• [Goal of the exercise] Print, exactly as they stand, the lines below from the one that has "Screen dimensions: 768x432" to the one that has "the Client Setting", inclusive, leaving out the pictures.
Stored data Block Start
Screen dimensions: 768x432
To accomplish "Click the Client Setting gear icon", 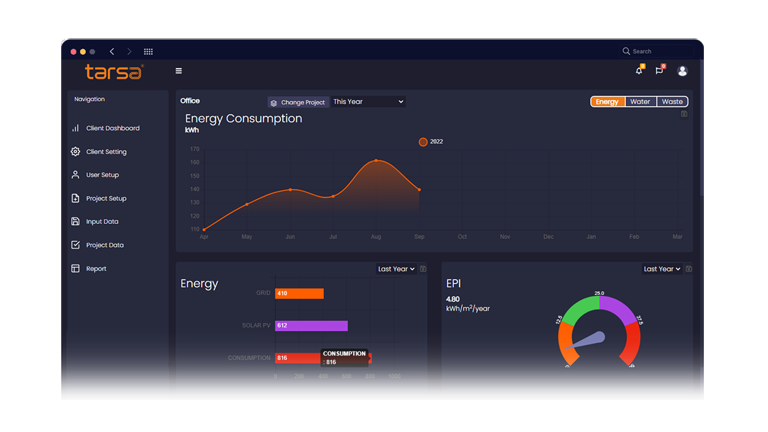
Stored data Block End
Stored data Block Start
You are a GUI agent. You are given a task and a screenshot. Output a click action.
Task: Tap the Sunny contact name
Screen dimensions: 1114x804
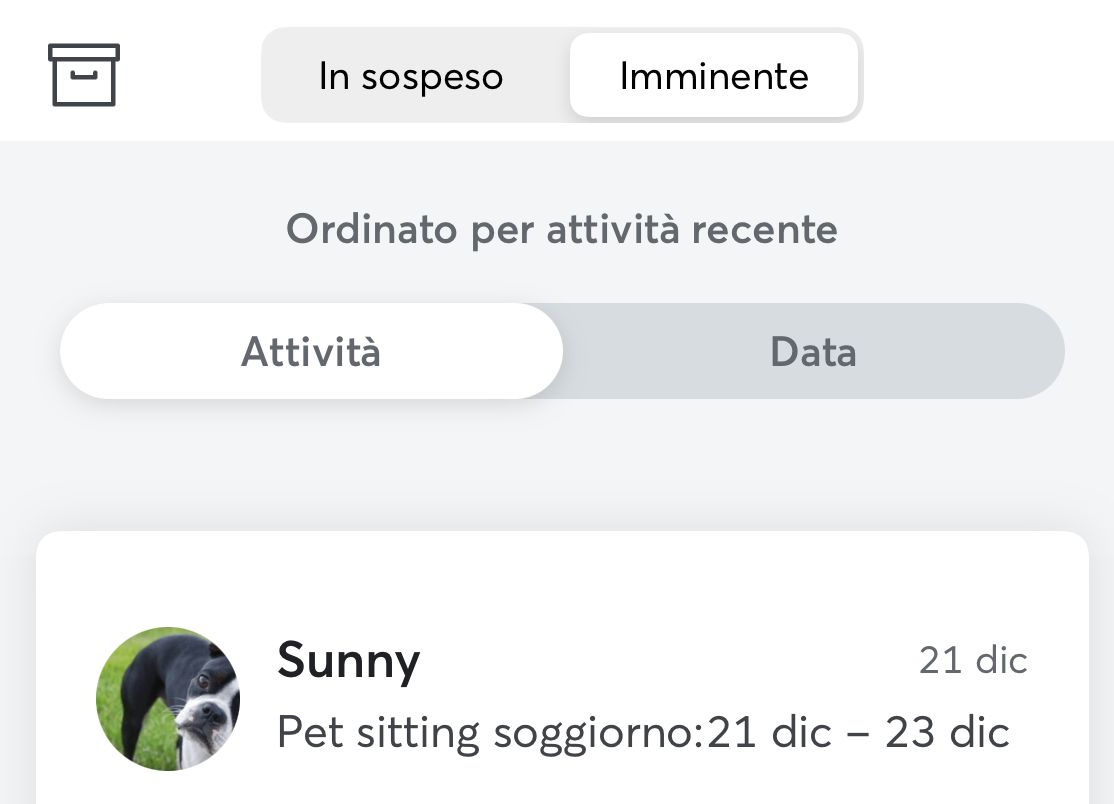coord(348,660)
Stored data Block End
Stored data Block Start
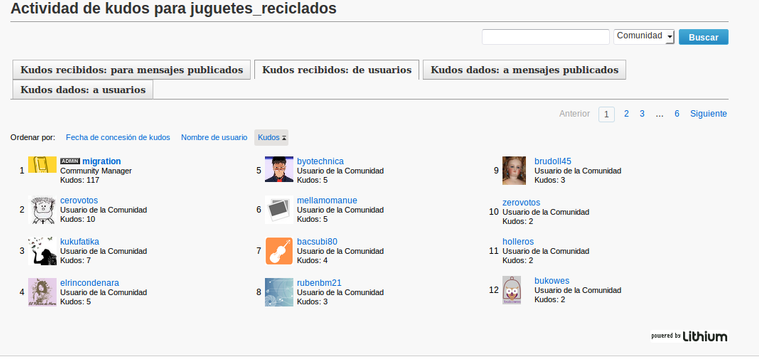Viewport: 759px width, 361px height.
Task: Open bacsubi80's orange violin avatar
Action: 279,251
Stored data Block End
• [Response to this task]
Screen dimensions: 768x432
To accomplish "Click the Client Setting gear icon", 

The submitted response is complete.